Records from a collection:
○ ○ ○ ○

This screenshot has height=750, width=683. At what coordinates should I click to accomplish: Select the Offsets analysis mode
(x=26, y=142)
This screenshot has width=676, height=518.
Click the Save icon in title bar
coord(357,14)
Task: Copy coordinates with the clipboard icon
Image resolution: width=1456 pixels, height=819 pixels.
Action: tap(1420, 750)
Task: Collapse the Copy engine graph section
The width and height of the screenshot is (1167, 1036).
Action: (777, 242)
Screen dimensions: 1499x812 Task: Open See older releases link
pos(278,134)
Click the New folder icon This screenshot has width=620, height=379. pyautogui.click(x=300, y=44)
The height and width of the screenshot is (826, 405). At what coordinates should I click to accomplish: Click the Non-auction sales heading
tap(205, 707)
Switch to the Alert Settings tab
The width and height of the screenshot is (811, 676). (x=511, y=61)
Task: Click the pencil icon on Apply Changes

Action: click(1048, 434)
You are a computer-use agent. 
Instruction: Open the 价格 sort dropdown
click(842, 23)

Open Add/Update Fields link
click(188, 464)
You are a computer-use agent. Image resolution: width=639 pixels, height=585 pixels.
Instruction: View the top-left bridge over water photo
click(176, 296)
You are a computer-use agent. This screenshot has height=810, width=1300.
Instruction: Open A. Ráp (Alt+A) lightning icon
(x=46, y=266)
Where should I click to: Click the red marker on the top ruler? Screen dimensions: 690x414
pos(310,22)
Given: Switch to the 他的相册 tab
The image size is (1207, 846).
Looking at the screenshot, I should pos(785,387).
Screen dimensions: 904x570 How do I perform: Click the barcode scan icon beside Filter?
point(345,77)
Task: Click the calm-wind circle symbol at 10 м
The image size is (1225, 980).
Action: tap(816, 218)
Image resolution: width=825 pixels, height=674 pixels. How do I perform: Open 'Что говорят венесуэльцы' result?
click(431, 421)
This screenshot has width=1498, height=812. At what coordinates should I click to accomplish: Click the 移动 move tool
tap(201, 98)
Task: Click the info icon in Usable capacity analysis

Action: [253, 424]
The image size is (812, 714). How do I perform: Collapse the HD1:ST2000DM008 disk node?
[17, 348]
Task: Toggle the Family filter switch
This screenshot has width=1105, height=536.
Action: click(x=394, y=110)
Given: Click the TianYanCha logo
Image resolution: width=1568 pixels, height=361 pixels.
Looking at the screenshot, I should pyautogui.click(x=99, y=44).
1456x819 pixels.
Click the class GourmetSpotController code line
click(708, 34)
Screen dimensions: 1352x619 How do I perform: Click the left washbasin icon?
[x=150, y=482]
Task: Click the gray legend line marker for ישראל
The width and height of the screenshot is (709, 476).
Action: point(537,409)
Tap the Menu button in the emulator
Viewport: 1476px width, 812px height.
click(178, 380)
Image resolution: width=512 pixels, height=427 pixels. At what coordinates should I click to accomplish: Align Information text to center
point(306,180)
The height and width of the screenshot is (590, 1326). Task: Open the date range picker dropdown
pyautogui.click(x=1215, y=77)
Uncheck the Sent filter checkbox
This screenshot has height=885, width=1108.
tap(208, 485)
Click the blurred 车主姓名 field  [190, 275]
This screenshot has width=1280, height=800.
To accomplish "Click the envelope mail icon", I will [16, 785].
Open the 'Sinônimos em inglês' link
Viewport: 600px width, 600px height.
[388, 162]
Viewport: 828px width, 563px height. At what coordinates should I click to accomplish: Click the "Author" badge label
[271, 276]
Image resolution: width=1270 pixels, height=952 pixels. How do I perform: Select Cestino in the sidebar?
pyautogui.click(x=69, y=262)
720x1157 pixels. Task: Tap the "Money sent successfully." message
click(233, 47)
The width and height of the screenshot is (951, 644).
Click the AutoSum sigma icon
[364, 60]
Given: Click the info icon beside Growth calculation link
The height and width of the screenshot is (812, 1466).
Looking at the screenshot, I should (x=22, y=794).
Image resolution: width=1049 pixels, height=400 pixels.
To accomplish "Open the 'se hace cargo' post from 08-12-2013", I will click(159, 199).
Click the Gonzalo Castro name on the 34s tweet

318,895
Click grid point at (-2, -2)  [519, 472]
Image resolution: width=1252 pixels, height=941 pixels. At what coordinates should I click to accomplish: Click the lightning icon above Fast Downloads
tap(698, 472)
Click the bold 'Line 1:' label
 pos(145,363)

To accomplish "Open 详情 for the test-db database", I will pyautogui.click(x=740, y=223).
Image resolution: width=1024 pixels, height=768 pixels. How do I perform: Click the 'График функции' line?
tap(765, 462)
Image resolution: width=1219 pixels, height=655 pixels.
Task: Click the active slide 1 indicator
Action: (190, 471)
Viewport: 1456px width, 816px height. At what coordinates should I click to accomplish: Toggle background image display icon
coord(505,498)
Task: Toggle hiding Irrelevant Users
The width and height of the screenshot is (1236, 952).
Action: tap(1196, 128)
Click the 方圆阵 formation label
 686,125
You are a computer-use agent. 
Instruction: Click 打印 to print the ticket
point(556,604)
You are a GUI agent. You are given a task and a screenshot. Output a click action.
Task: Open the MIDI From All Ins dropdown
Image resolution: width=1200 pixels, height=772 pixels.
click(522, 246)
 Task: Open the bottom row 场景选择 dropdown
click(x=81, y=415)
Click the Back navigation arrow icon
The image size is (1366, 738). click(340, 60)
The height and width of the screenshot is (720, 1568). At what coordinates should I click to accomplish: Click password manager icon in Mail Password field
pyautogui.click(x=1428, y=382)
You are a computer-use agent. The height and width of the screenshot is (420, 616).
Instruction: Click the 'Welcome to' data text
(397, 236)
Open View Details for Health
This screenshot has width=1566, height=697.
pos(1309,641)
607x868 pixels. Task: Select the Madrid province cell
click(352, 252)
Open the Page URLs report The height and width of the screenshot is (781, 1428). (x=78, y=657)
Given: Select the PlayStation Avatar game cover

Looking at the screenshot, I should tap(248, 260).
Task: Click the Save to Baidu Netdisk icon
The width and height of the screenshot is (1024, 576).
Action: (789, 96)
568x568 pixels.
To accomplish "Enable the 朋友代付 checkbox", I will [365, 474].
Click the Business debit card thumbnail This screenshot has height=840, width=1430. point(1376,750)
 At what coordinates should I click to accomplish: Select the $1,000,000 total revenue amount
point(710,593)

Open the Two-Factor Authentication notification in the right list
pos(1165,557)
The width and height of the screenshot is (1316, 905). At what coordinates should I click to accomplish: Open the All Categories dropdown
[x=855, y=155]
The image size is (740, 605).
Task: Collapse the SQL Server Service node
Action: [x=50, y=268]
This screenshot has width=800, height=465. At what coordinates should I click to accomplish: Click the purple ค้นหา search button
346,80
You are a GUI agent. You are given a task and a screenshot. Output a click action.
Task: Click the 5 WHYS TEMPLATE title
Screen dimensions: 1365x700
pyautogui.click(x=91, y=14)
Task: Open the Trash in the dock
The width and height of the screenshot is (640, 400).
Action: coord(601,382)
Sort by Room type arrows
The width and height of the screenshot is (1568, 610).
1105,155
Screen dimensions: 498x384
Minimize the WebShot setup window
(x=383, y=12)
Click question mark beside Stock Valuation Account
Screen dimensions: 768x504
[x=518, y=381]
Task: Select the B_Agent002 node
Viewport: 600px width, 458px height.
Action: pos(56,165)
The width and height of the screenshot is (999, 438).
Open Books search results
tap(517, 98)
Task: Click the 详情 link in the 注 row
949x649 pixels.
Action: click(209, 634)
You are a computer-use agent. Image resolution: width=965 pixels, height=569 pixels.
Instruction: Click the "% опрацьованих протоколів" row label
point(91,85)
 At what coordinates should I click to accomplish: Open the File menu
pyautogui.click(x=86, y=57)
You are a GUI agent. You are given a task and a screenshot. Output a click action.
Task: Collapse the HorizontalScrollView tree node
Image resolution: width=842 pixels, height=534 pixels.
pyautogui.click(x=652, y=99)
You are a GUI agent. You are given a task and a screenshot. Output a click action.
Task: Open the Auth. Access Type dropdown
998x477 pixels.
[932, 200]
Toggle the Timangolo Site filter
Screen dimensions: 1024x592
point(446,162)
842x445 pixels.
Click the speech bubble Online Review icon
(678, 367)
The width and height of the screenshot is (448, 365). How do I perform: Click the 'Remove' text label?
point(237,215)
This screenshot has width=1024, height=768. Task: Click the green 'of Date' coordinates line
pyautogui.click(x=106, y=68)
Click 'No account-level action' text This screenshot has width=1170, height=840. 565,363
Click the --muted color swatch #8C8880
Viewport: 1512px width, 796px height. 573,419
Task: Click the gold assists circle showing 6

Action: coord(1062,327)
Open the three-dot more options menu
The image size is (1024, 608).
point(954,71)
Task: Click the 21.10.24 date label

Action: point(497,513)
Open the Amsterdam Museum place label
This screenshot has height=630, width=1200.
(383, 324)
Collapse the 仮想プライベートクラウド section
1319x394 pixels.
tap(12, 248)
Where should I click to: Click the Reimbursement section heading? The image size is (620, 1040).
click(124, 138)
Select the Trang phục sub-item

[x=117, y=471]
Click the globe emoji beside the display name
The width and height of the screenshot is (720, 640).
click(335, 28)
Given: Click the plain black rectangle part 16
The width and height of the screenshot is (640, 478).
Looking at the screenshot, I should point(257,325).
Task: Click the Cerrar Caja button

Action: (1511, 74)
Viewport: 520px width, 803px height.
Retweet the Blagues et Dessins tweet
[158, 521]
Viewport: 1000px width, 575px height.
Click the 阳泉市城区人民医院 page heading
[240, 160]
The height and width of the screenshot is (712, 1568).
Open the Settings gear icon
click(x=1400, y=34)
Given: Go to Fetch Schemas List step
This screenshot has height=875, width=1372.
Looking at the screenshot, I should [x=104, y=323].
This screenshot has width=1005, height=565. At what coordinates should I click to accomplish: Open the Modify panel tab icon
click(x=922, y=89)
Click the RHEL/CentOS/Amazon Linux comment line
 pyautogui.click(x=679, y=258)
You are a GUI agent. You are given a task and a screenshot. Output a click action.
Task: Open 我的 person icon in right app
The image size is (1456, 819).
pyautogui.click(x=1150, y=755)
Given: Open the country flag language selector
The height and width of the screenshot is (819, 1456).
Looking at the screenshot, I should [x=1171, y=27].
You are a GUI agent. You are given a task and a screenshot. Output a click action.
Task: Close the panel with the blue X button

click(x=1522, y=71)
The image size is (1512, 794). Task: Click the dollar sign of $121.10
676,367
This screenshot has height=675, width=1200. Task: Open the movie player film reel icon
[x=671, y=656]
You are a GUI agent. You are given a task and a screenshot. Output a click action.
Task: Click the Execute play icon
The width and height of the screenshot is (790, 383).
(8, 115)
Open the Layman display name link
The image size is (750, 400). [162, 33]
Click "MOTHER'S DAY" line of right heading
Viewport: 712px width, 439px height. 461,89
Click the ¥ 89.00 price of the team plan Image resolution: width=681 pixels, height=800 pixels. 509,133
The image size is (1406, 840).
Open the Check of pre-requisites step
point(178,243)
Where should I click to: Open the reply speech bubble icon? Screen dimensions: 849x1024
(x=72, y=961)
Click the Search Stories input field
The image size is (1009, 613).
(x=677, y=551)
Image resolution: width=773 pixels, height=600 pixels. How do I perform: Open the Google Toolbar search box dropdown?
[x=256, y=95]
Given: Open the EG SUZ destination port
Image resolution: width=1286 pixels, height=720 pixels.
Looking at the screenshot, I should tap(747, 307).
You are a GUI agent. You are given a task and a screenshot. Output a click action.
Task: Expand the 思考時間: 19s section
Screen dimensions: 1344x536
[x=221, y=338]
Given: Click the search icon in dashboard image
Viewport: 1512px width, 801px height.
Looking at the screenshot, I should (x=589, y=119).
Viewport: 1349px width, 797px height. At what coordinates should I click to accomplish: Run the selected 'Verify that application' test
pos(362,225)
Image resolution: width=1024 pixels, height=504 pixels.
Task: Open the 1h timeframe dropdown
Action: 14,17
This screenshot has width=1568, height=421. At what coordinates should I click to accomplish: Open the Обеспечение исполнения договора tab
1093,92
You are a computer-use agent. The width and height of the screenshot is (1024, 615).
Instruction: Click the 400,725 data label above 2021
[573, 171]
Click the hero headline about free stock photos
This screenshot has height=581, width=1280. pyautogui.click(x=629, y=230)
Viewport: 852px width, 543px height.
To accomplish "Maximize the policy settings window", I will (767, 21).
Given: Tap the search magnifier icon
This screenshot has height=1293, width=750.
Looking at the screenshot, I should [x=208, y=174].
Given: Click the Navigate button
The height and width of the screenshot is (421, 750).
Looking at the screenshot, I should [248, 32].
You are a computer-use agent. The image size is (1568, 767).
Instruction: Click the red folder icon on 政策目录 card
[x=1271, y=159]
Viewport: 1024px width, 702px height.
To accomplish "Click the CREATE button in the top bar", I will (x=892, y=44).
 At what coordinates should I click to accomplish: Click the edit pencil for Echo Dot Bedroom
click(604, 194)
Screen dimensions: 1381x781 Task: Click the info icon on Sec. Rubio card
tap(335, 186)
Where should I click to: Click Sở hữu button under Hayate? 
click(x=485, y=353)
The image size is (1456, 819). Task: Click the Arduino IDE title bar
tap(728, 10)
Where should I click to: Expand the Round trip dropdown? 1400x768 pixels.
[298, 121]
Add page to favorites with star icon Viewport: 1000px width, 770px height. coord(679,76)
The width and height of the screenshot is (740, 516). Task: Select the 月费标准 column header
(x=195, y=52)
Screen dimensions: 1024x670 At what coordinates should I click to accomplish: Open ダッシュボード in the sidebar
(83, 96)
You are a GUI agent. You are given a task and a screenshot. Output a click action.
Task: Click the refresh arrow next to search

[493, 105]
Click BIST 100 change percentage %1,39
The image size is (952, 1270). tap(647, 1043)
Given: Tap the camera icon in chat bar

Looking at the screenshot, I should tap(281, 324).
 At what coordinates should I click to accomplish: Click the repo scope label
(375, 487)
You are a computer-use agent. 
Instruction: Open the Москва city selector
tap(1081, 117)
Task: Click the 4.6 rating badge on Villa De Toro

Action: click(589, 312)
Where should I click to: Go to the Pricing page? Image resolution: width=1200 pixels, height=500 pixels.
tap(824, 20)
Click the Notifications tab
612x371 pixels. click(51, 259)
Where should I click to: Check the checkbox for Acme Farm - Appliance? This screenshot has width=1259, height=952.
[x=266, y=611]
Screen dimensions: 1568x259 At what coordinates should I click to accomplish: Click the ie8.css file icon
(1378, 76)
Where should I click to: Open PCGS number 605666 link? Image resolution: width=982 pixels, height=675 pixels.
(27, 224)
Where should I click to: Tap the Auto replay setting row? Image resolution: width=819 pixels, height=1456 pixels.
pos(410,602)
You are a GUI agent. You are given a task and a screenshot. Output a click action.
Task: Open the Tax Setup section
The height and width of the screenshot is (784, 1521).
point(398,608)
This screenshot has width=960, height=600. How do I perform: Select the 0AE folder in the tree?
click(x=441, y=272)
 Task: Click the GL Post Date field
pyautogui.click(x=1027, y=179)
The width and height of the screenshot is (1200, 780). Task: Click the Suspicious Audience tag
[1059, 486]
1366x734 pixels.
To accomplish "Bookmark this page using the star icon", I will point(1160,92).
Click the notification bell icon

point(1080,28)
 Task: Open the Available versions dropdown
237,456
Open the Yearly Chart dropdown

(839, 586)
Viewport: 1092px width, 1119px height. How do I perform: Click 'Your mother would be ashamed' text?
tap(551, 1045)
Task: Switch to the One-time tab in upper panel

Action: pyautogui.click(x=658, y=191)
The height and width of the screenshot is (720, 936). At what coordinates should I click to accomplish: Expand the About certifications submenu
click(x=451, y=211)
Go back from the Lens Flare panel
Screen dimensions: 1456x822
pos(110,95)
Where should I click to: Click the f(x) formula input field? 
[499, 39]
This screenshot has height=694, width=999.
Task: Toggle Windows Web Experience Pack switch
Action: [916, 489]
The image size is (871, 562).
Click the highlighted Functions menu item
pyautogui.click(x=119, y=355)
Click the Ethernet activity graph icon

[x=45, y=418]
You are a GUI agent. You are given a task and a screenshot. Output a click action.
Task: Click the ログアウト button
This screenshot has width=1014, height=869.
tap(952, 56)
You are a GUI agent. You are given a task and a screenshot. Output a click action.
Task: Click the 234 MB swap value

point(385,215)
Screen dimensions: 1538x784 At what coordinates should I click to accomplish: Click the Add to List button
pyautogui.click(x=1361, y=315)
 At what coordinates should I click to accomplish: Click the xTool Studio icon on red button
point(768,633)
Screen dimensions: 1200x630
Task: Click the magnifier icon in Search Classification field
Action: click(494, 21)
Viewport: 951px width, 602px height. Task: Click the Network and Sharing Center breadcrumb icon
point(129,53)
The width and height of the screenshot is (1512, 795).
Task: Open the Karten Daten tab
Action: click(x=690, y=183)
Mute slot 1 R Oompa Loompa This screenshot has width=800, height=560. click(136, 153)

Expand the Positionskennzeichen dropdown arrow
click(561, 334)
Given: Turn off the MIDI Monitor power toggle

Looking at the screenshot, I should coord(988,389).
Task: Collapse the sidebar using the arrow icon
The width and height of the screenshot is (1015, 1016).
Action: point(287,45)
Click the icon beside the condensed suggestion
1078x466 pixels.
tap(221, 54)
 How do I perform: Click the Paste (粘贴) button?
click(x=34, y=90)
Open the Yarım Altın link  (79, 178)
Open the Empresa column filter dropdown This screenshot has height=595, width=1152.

○ ○ ○ ○

*Exercise goal*.
Report all lines in the records that include the string "Copy".

*Response*.
Task: Copy coordinates with the clipboard icon
Task: Collapse the Copy engine graph section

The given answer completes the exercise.